One issue that seems to come up regularly as a negative impact of radio towers is radiation. The introduction of this issue has been clearly rejected by the courts. The idea is that the Federal Government has pre-empted this area, and as such it is not an appropriate consideration upon which to base a denial. The board must convince the public that such testimony will taint the hearing, which would only work to the applicant’s advantage when ultimately the board’s sanctions are reviewed by a judge. Other similar issues which a board could be faced with are the FAA regulation of airplane traffic in or around the radio towers, and the FCC’s regulation of antennas placed on the tower. It should be noted that a board cannot control the types, quantities, or number of ancillary whip antennas which will be attached to a radio tower.

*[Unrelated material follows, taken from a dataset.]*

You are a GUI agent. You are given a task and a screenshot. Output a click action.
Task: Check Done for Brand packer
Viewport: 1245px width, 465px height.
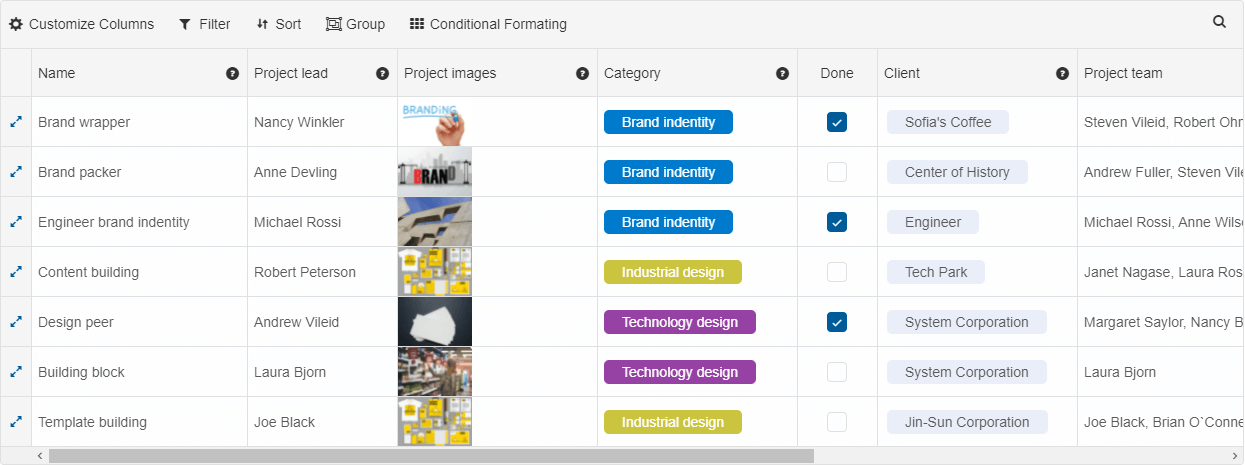pos(837,172)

Hopefully, if your community is adverse to a tower in a specific location, some of the thoughts expressed here will assist you in properly, fairly and correctly opposing a radio tower. Some of the information would apply equally to the opposition of any proposed inherently beneficial use. As for boards, it is essential that board members become acquainted with these standards before such applications are brought before them. The goal of such preparation being that if the board acts in a reasonable and deliberate manner, their findings and conclusions will be affirmed by the courts.